Escribe Solís: “La más grande pretensión de quienes labran imágenes o desarrollan discursos sobre el tiempo, es la de no ser sujetos de pretensión alguna. De este ánimo surge el cronista, el justificado usurpador de recuerdos y recopilador de anécdotas, el indiscreto genio del bien común que sistematiza el chisme y sabe recuperarlo y avivarlo en sus matices claves con los recursos del poeta, con la intuición del místico o del psicólogo natural, con la ecuanimidad sigilosa del filósofo natural y con la astucia del historiador de curiosidades”. 


***


La resistencia de Montag en Farenheit 451 (escrita por Ray Bradbury en 1953 y llevada al cine por Francoise Truffaut en 1966) continuará vigente más allá de la ficción, en una época de epidemia y post-epidemia, donde coexisten (y se alimentan entre sí) la propagación de desinformación, la intolerencia extrema a la diversidad cultural (encubierta muchas veces en falsos debates) y una falta abismal (cínica a veces) ya no de una cultura general sino de cualquier forma de cultura heterogénea y lúcida. Cuando en una época hay que buscar referencias en las distopías, más que en otro género, algo deberíamos cuestionarnos. 

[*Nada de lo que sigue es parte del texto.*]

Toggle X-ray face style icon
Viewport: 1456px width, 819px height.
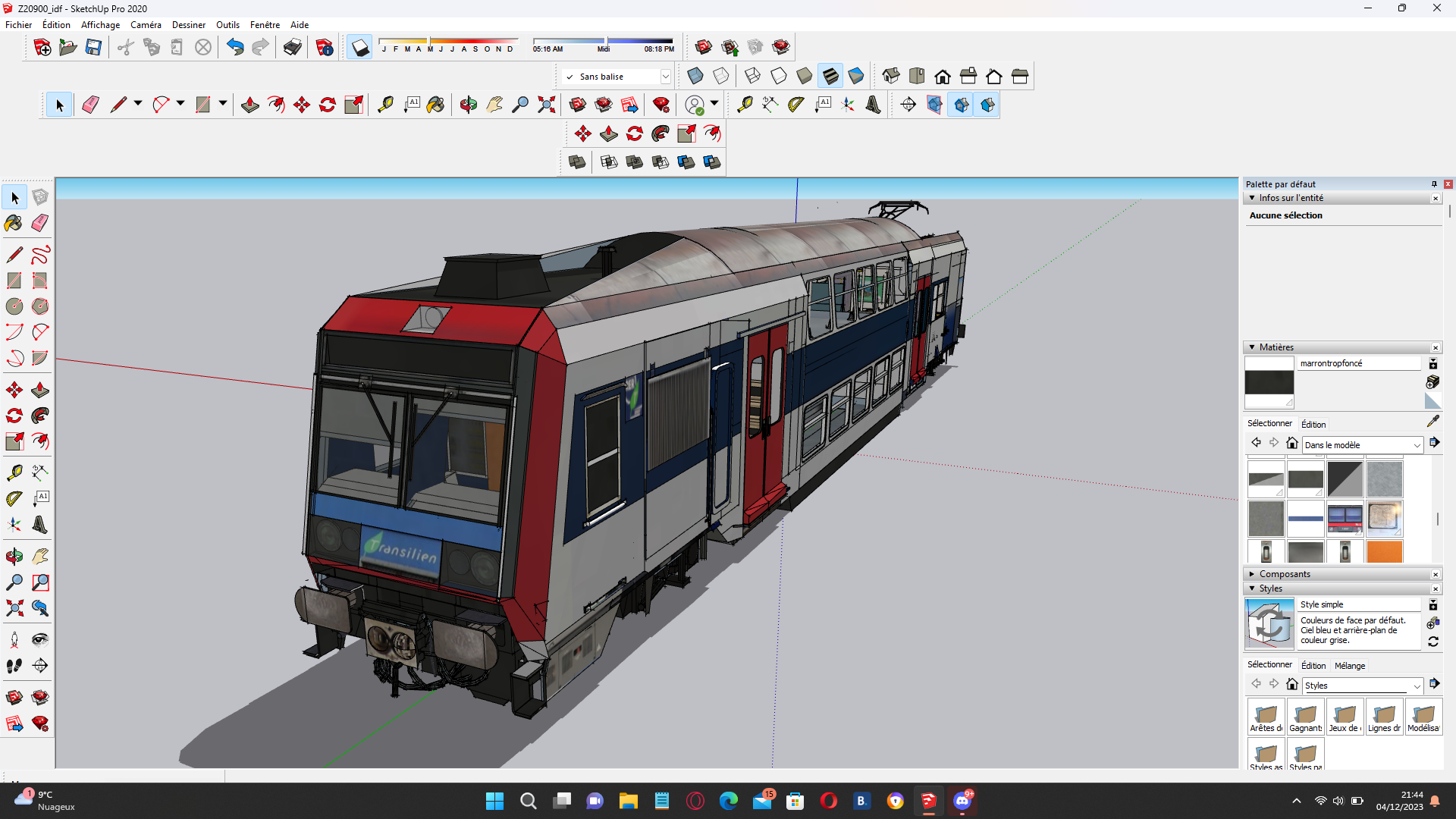pos(695,76)
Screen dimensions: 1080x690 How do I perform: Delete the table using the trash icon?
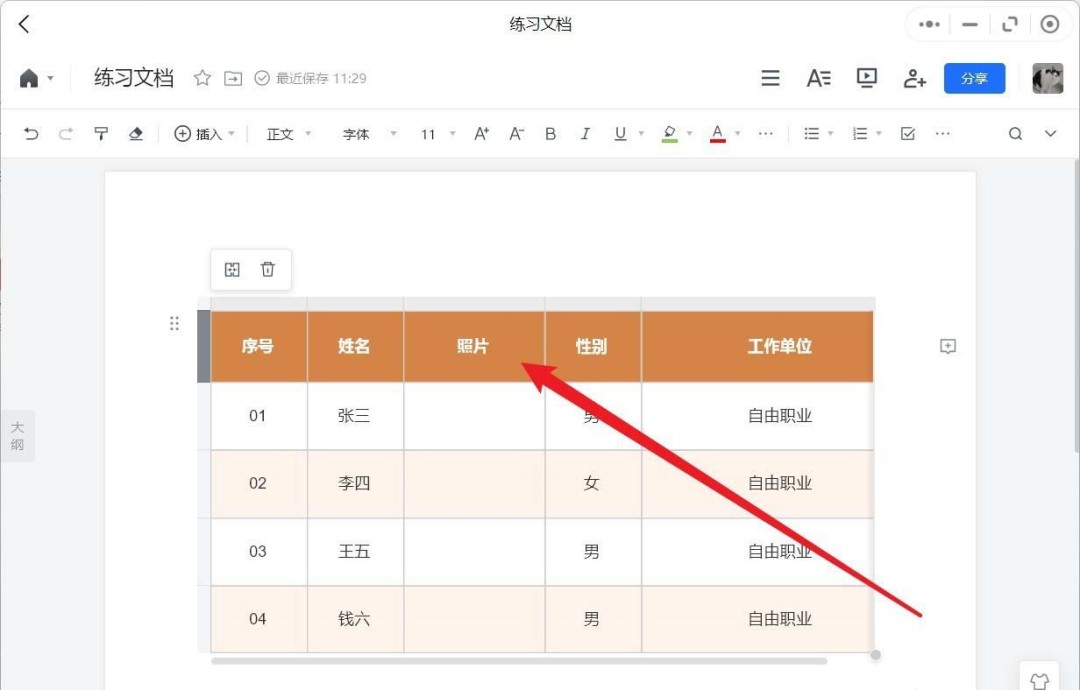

El Chat Gpt no lo resolverá por nosotros. En mi opinión, no se trata de caer en el otro extremo de una tecnofobia endeble, o de elaborar una crítica más -que no será fértil- a los medios masivos de comunicación, que como el parloteo político, siempre ha habido y habrá; simplemente se trata de no dar nada por sentado (porque cuando el arte y el conocimiento se dan por sentado es cuando dejan de cultivarse y se olvidan) y continuar creando y expandiendo los oasis culturales, con sus comunidades anónimas y visibles. Un libro como el de Solís y una editorial como Jitanjáfora procuran ese esfuerzo por el cual hay que felicitarles (pero sobre todo, leerles).